The answer should be a single number, the count of lines in this material that contain "Task".

(RECORDS SHOWN begins)

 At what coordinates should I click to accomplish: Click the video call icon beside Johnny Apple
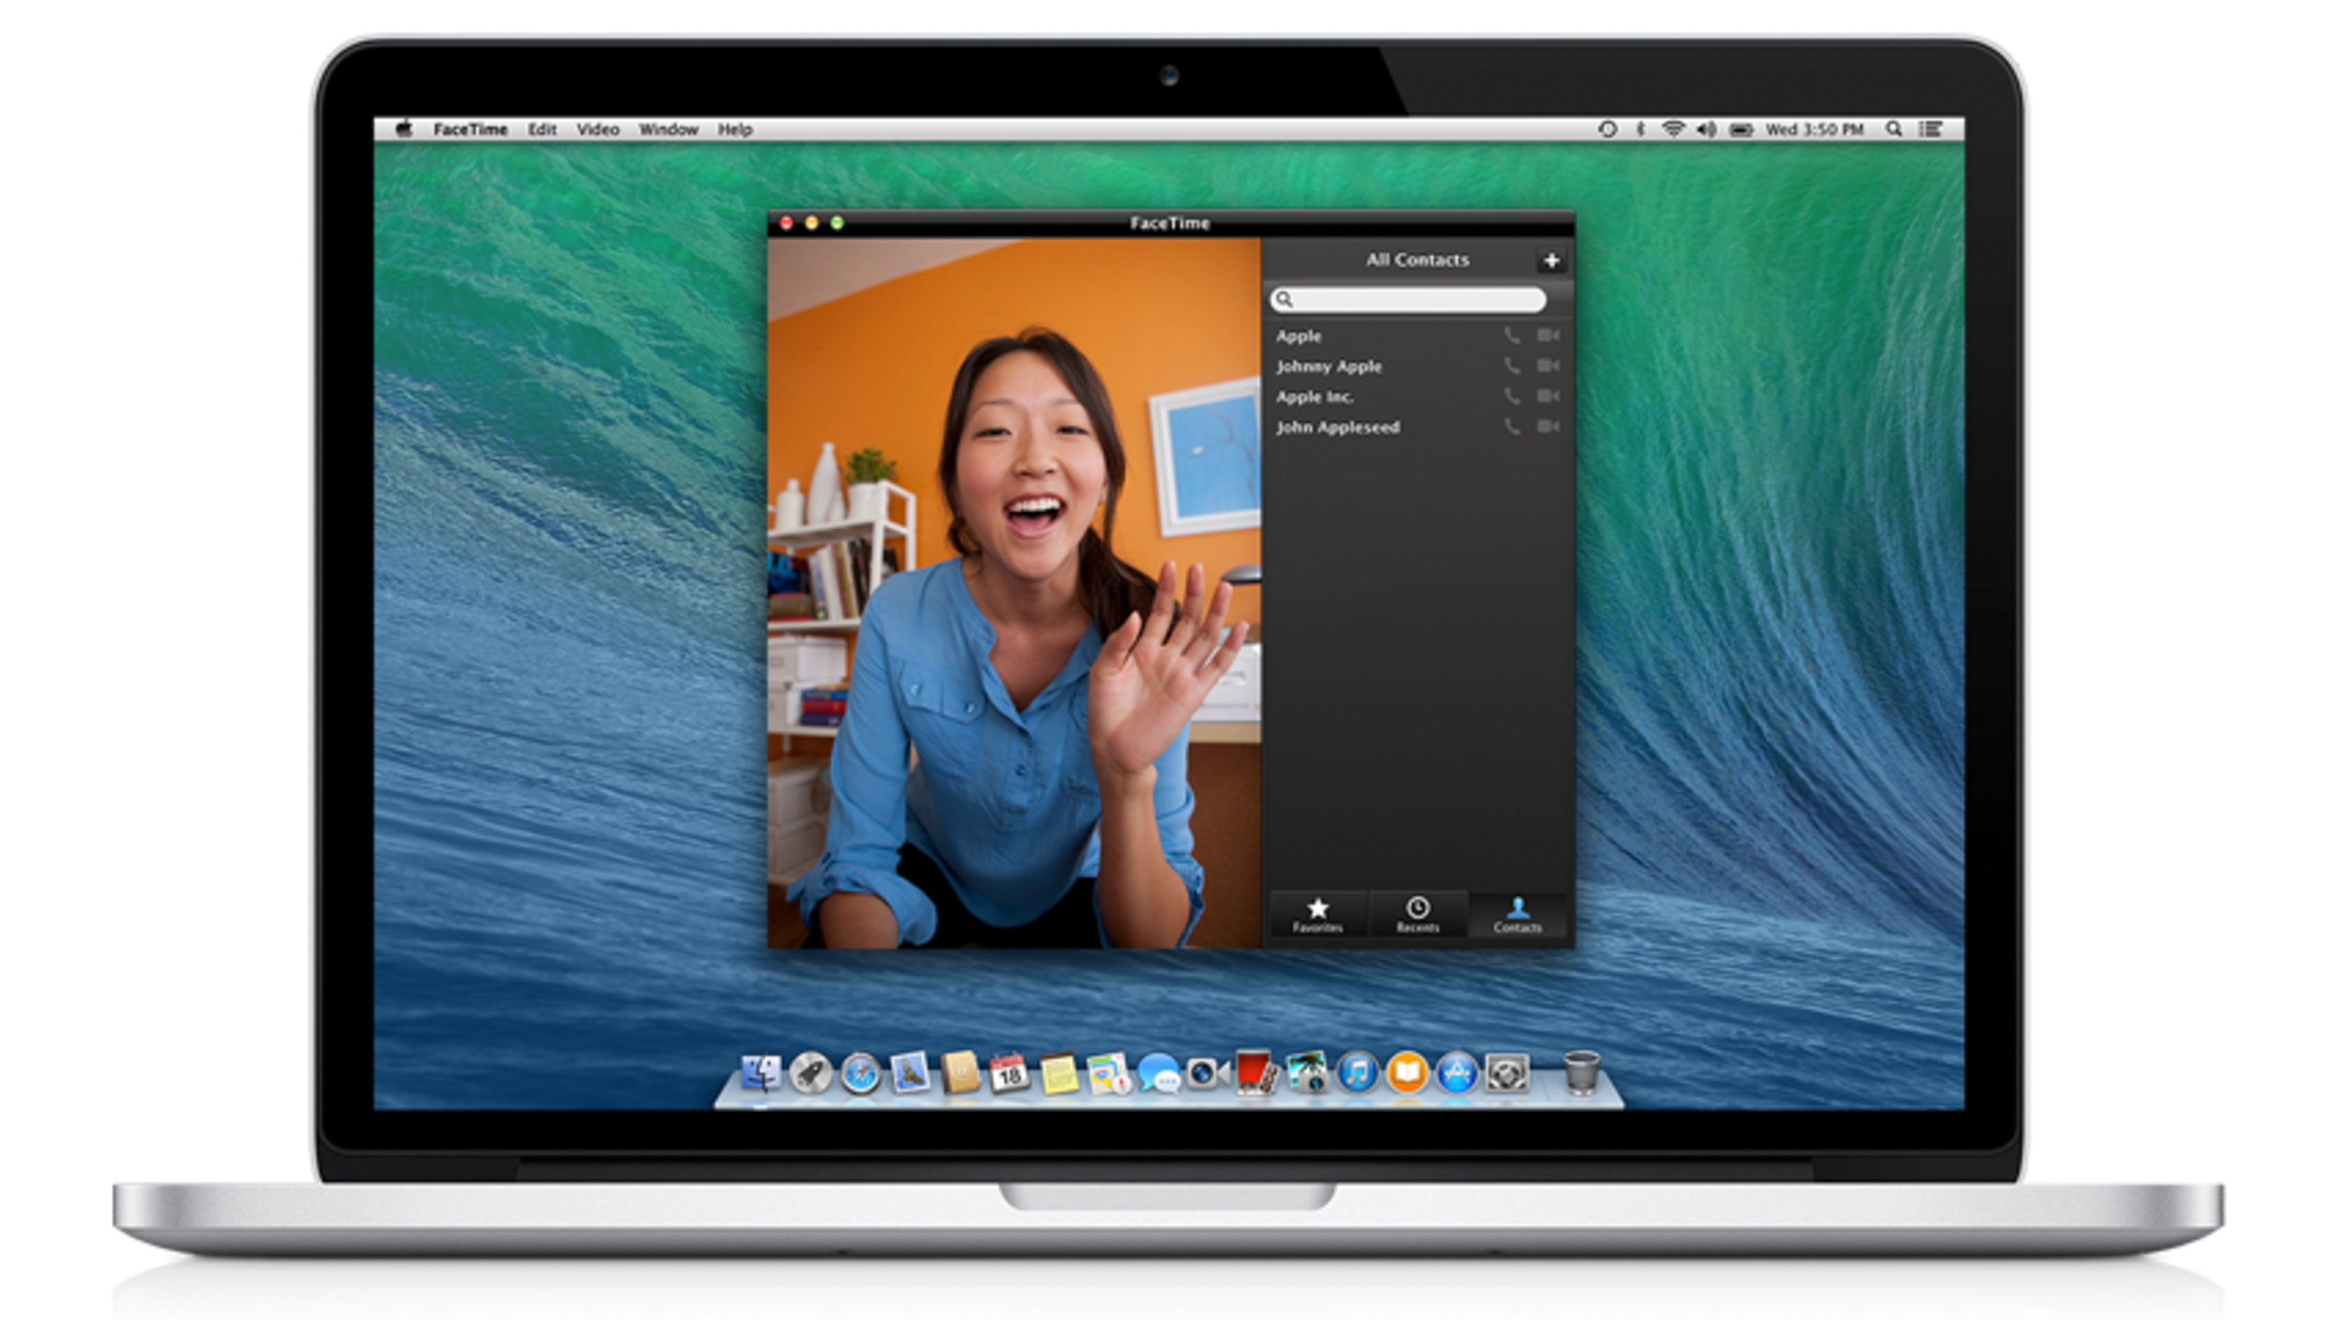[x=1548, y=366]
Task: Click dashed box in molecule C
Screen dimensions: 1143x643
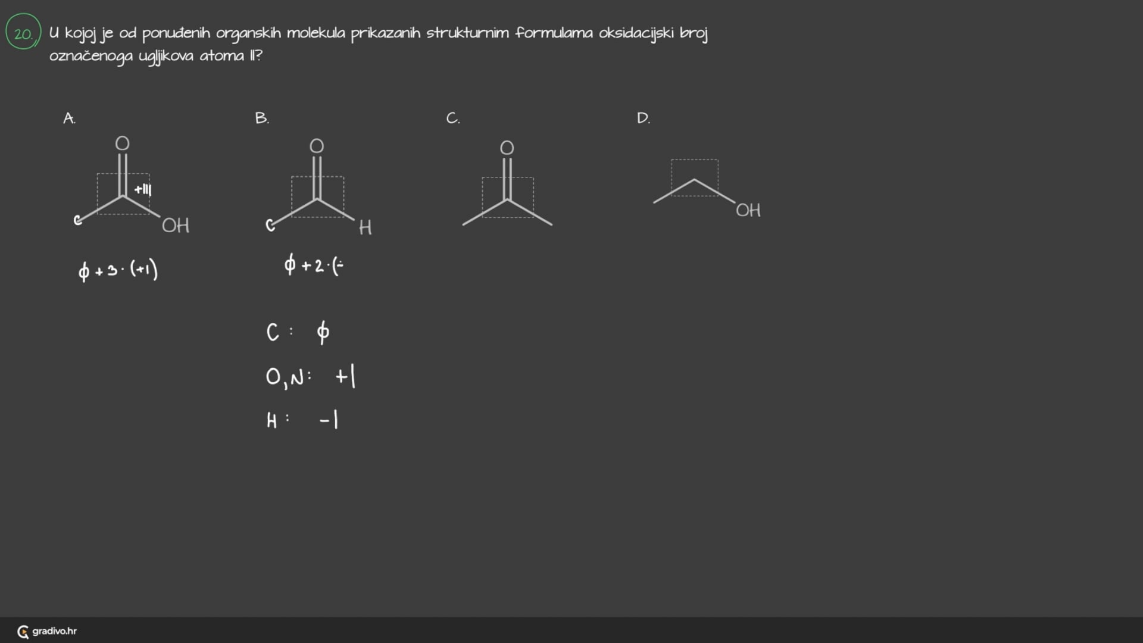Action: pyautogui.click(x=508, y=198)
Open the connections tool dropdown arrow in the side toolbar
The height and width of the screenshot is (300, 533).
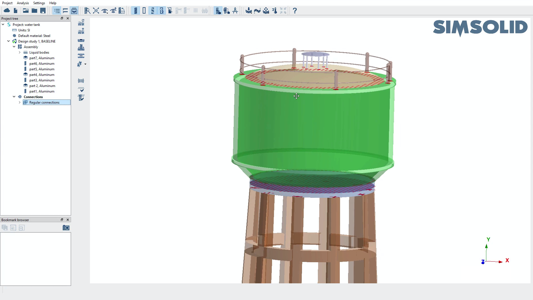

(RECORDS SHOWN ends)
(RECORDS SHOWN begins)

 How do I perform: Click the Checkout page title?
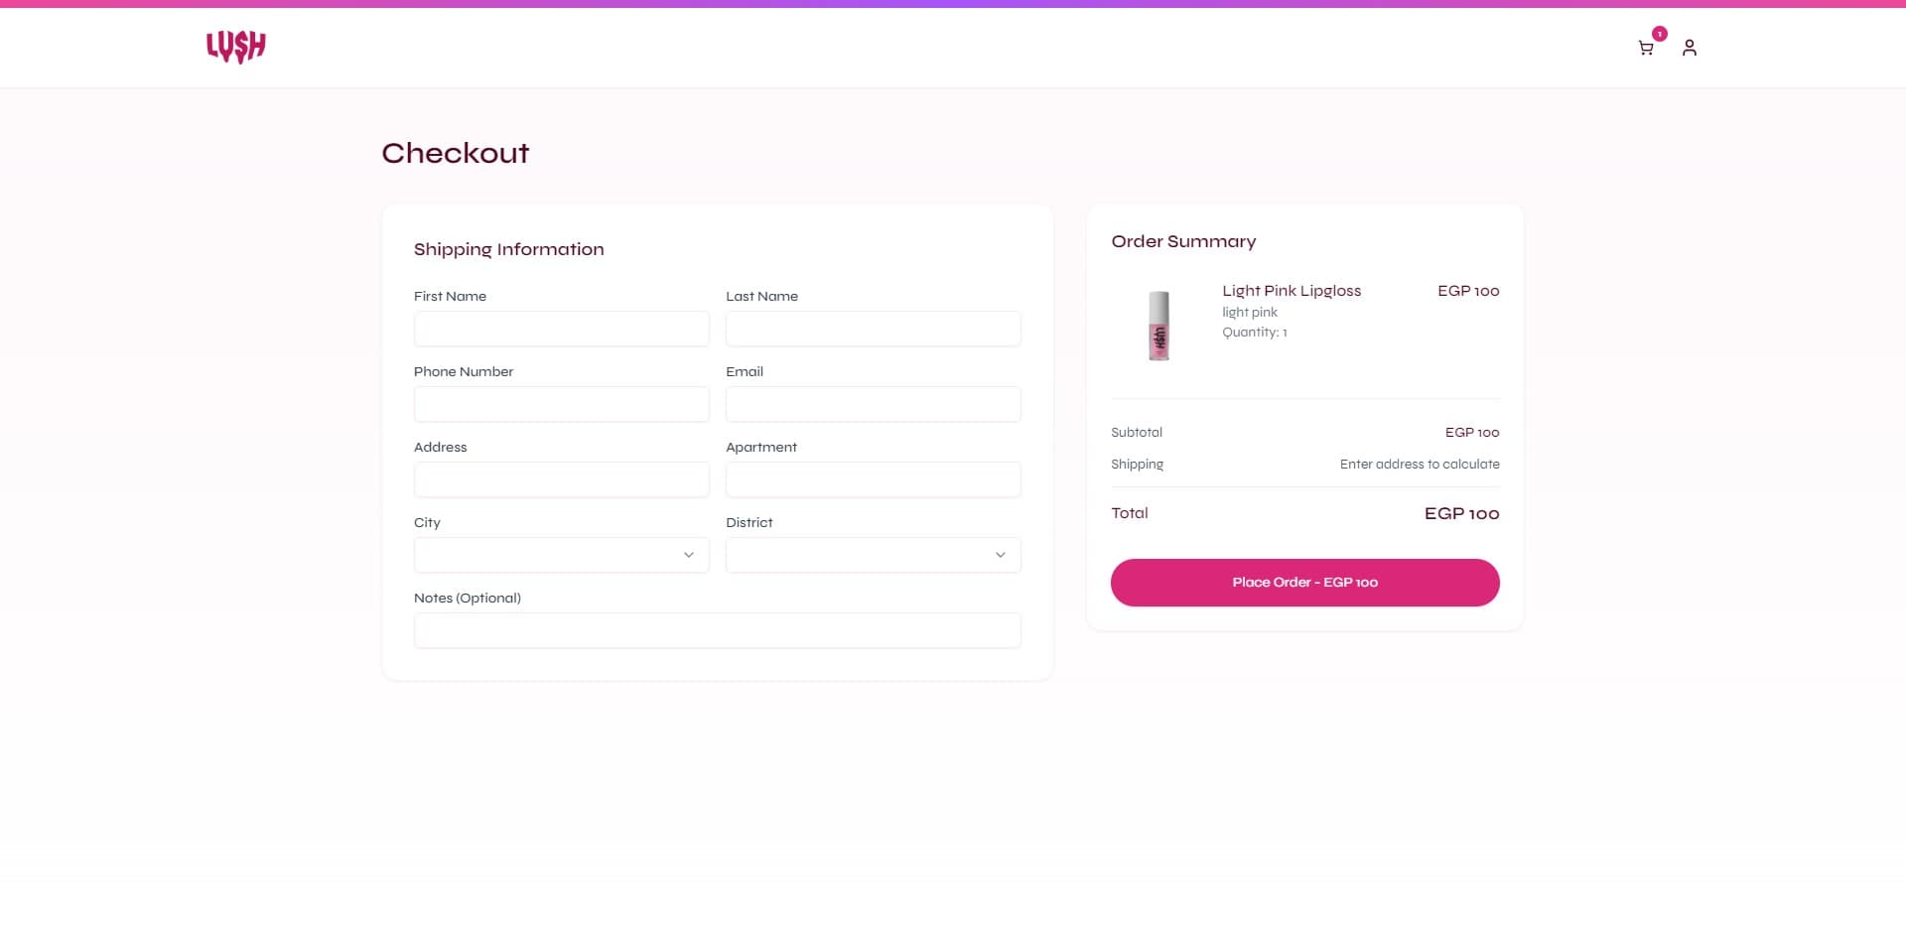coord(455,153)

(RECORDS SHOWN ends)
(RECORDS SHOWN begins)

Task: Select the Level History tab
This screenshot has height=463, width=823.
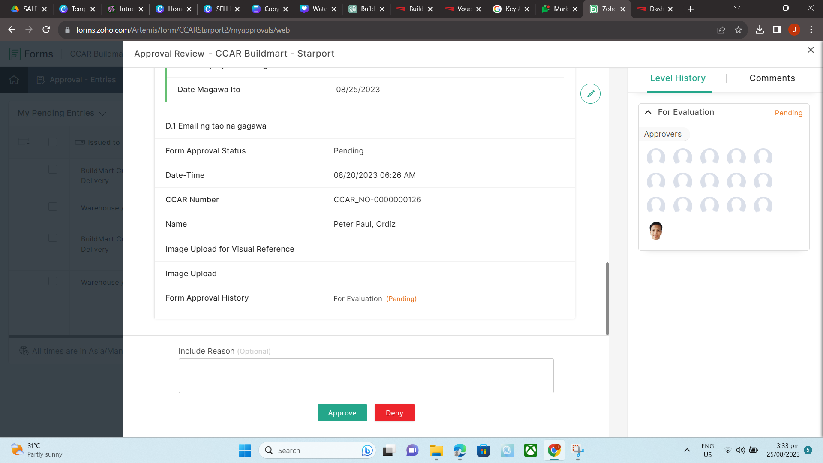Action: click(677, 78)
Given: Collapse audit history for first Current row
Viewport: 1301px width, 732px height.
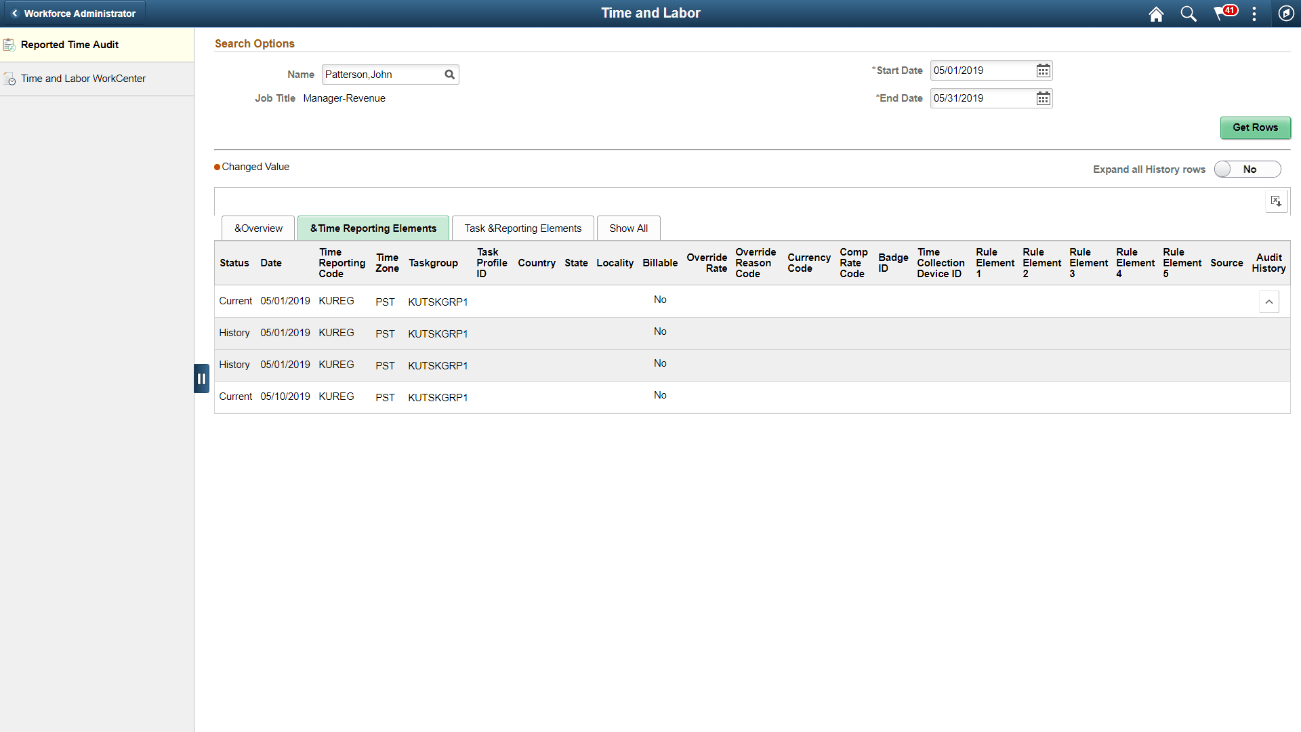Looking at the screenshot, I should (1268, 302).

(RECORDS SHOWN ends)

EXERCISE OUTPUT :: 2